--- Quoted passage Enclosed Below ---
AN alcoholic died from extensive burn injuries after falling out of a chair at his Pennington home and becoming “wedged” against a heater, an inquest heard.
Peter Washbourn, a retired company director, was probably knocked out by the fall, Senior Coroner Grahame Short said, and was found with the chair on top of him.
Winchester Coroner’s Court heard Mr Washbourn lived an unhealthy lifestyle – at one time consuming one to two bottles of white rum a day.
He was a smoker, his diet largely consisted of Chinese takeaways and he sat on a chair in his kitchen most days, moving little and watching sport – mostly golf – on television with a small convector heater close by to keep him warm.
Mr Washbourn had a host of medical problems, such as hypertension, liver and heart disease and arthritis. He also had wounds on his legs, which carers dressed daily at his Harford Close home.
One of them, Vincent Turner, saw Mr Washbourn on the evening of 14th April and said he was in good spirits before he left at 7pm. When he returned the following morning for another appointment and let himself in through the back door, he found the 69-year-old dead.
“I was completely shocked to see the chair he was usually sat in leaning against the chest of drawers just in front of him,” his statement to the inquest said.
“He was lying between the chair and had a heater in front of the chair, and his face was wedged in between the two.”
Mr Turner added: “He was face down and with the chair on top of him, his face lying against the electric heater.”
Paramedics arrived just after 9am but nothing could be done.
The coroner noted Mr Turner’s evidence that Mr Washbourn had suffered numerous falls at his home, and was known to be unsteady on his feet and to have problems balancing.
That was confirmed by Mr Washbourn’s ex-wife Stella. She told the inquest they had parted years ago – partly because of his drinking and tendency to be “abusive” when under the influence – but she still visited him daily to help.
She detailed his lifestyle and said at one stage she diluted his alcohol, which he never noticed because “his taste buds had gone”.
He could not drive and hardly went out, she said. He was “quite wobbly” on his feet, and because he had a catheter, would often sit and even sleep in his kitchen chair.
A report to the meeting by Southern Health NHS Foundation Trust’s integrated community leader, Debra Harris, said the service assessed and monitored Mr Washbourn over the years because of his drinking, mental health issues, reduced mobility and falls.
In 2014 he was “drinking one to two bottles of rum a day”, she said, and taking anti-depressants. But despite warnings about excessive drinking, he “did not want to give up” alcohol.
--- End of Enclosed Quoted passage ---
--- Data excerpts Enclosed Below ---
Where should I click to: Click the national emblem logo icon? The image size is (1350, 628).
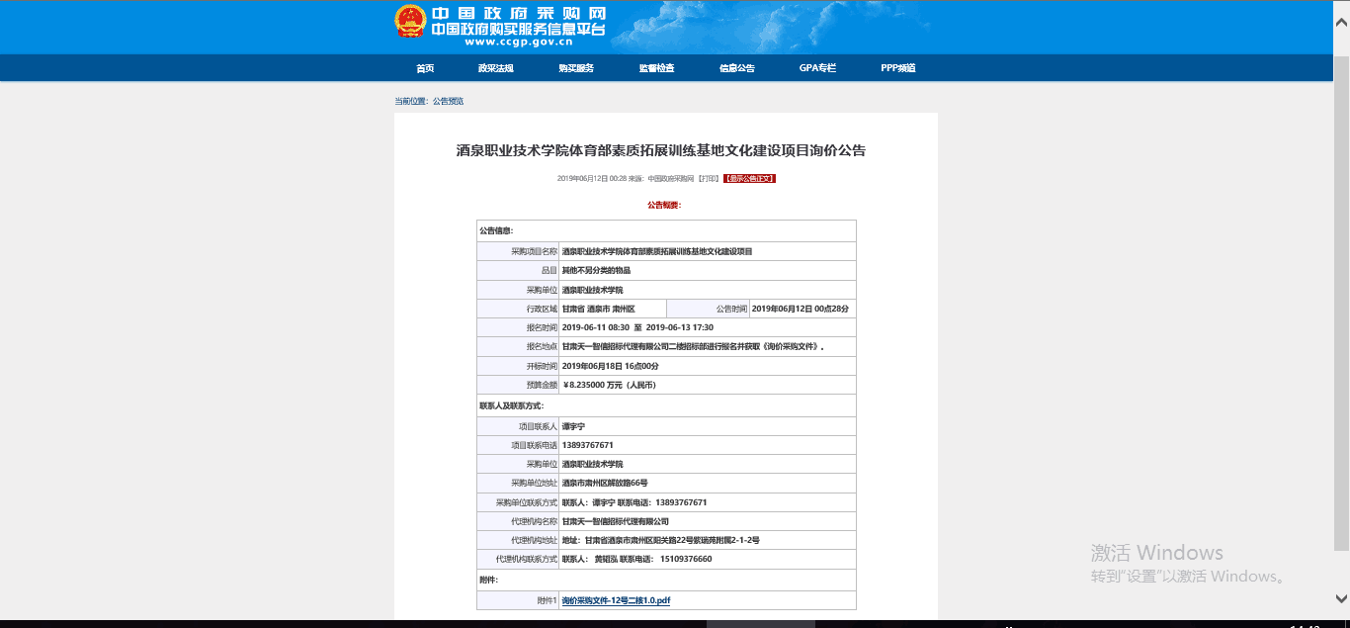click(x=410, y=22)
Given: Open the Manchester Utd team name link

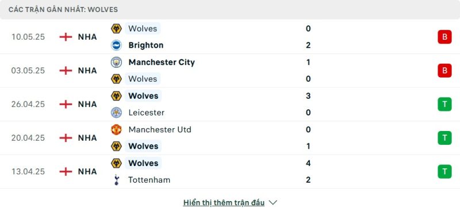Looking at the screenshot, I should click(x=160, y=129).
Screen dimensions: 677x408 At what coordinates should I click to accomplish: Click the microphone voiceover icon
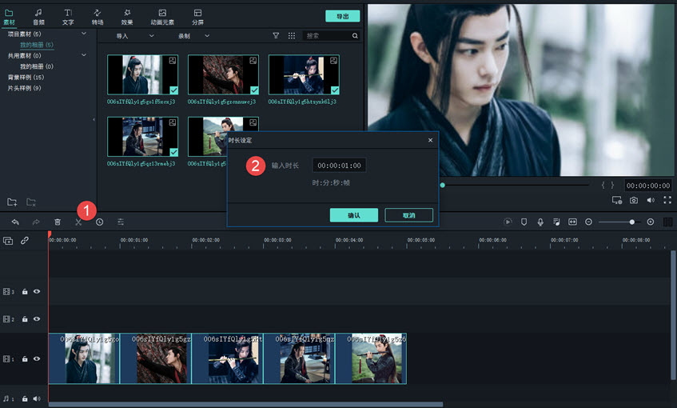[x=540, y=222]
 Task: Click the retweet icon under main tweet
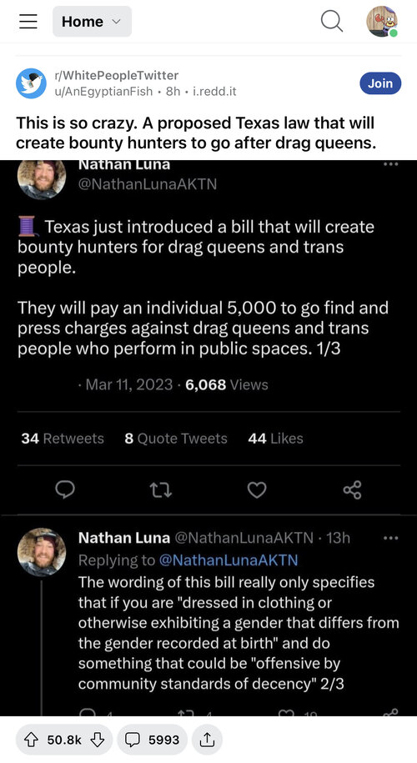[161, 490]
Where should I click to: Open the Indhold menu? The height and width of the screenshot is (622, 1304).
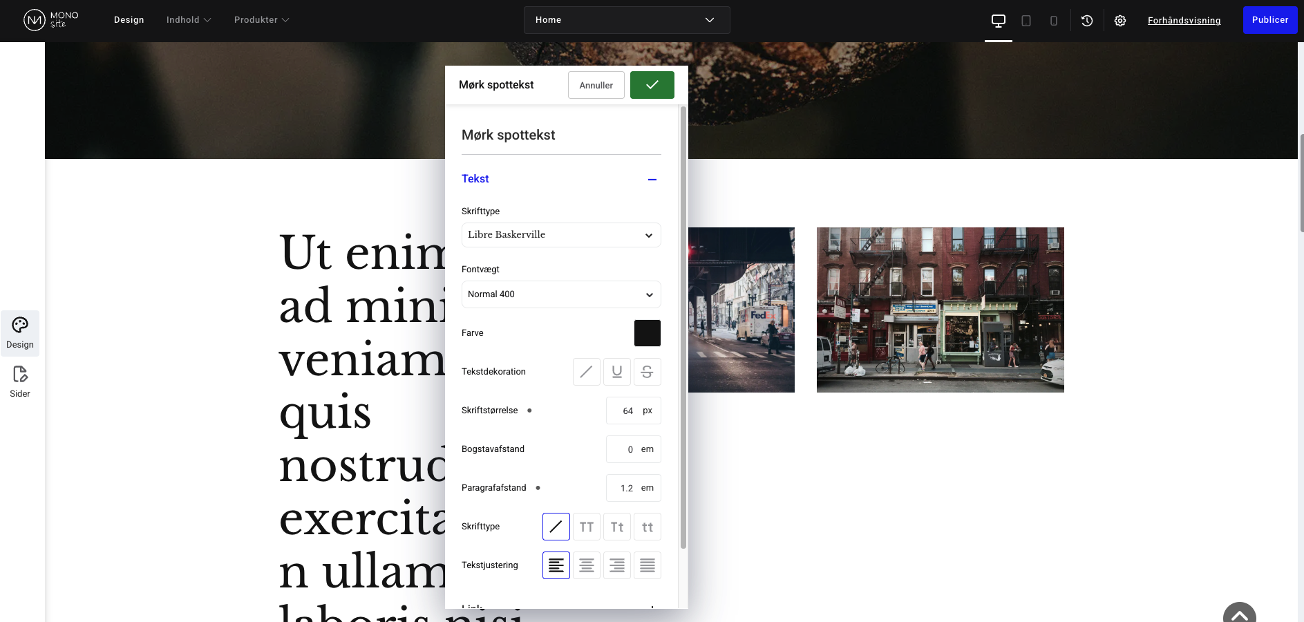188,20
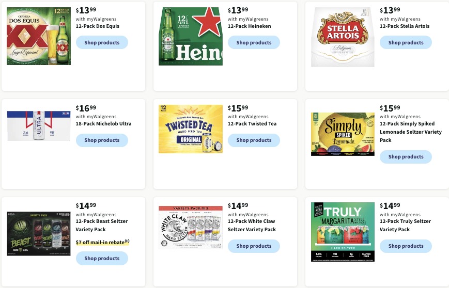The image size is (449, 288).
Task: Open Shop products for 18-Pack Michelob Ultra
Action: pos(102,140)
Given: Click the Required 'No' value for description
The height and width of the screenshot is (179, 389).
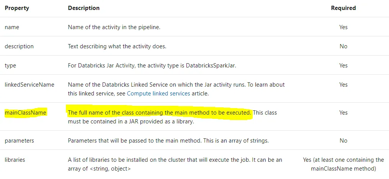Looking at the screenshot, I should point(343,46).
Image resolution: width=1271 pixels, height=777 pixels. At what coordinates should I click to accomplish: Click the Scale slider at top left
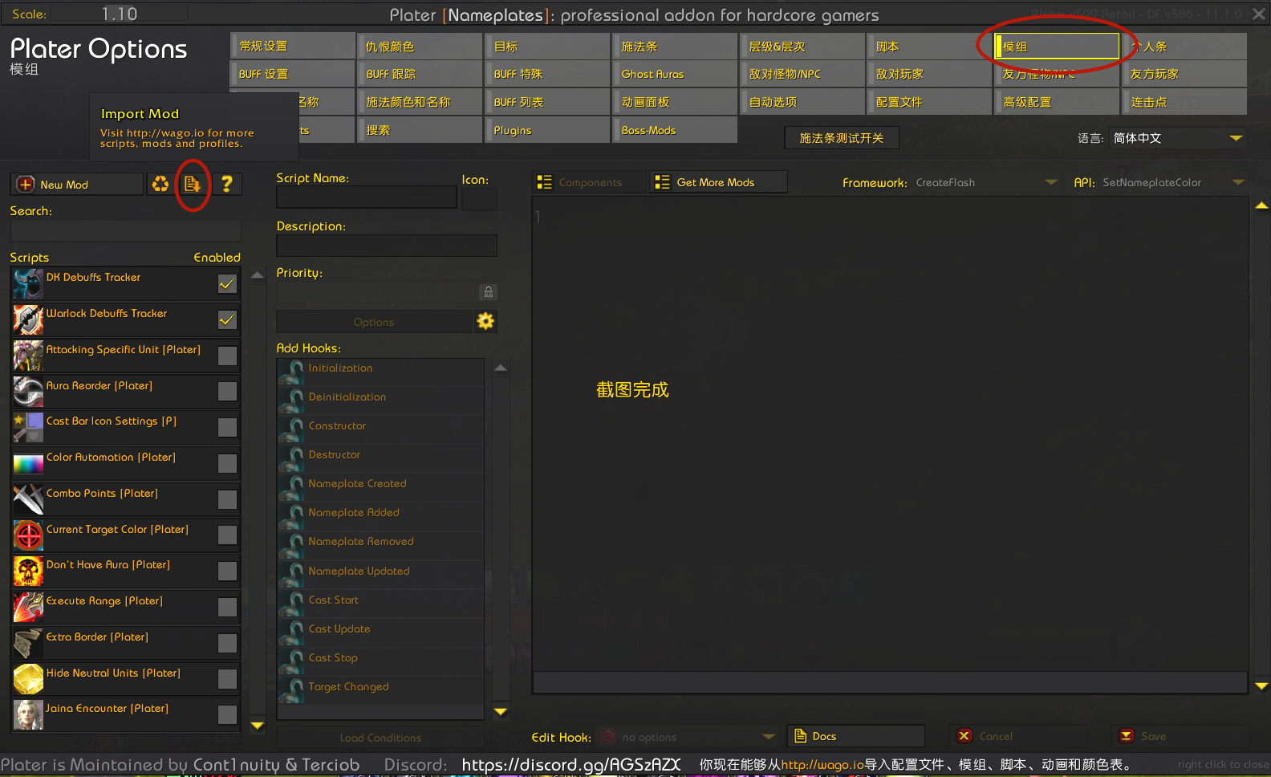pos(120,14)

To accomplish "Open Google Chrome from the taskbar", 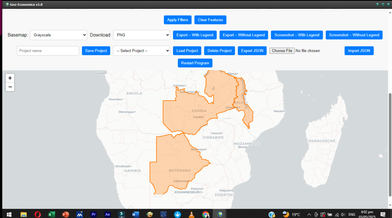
--- End of Enclosed Data excerpts ---
* **Problem 1**
Answer these from the inquest report:
(a) What drink was Mr Washbourn said to have consumed one to two bottles of a day?
(b) At what time did Vincent Turner leave on the evening of 14th April?
(c) Who wrote the report from Southern Health NHS Foundation Trust, and what was her role?
* **Problem 2**
In the inquest report, the sentence beginning "Mr Washbourn had a host of medical problems" names several conditions. List all of them.
* **Problem 3**
Write the next part of the report on the inquest into Mr Washbourn's death, starting after its final sentence.

* **Written reply 1**
(a) White rum.
(b) 7pm.
(c) Debra Harris, the trust's integrated community leader.

* **Written reply 2**
Hypertension, liver disease, heart disease, arthritis

* **Written reply 3**
Dr Vipal Foria’s post mortem examination found evidence of bruising and burns on the upper half of Mr Washbourn’s body, but they were not absolutely clear because of decomposition.
There was no evidence of an acute cardiac or cerebral brain event, and while there was fatty change in the liver usual of heavy drinkers, cirrhosis was not present. He found therapeutic levels of prescription drugs and his blood alcohol level was 18 milligrams – well below the 80 drink-drive limit.
The final cause of death, Dr Foria said, was “extensive burn injuries”, but because of those it was “difficult” to determine what caused Mr Washbourn to fall.
PC Lawrence McKenna said police investigated but were satisfied there were no suspicious circumstances.
Summing up, Mr Short said Mr Washbourn suffered a “number of problems” that were “related to his previous excessive use of alcohol”. Sometime between 7pm on 14th April and 9am the following day, Mr Washbourn had ended up on the floor, he said.
“The evidence does not show precisely the reason for Peter falling in this case,” Mr Short continued. “The pathologist was not able to find any cardiac or similar event which would have caused him to have a seizure, and therefore I think it’s reasonable to think he was in the process of getting out of the chair and for some reason it went forward and tipped him on the floor.
“The unfortunate part was he then came into contact with the convector heater which was before him.”
Mr Short stressed the evidence showed Mr Washbourn was not under the influence of alcohol at the time.
He went on: “Unfortunately his situation was that he was therefore unable to move – he may have been unconscious by that stage – he could not call for help and therefore suffered burns to his face and chest and left arm which was the primary reason for his death.
“It was a very sad way for him to meet his end.”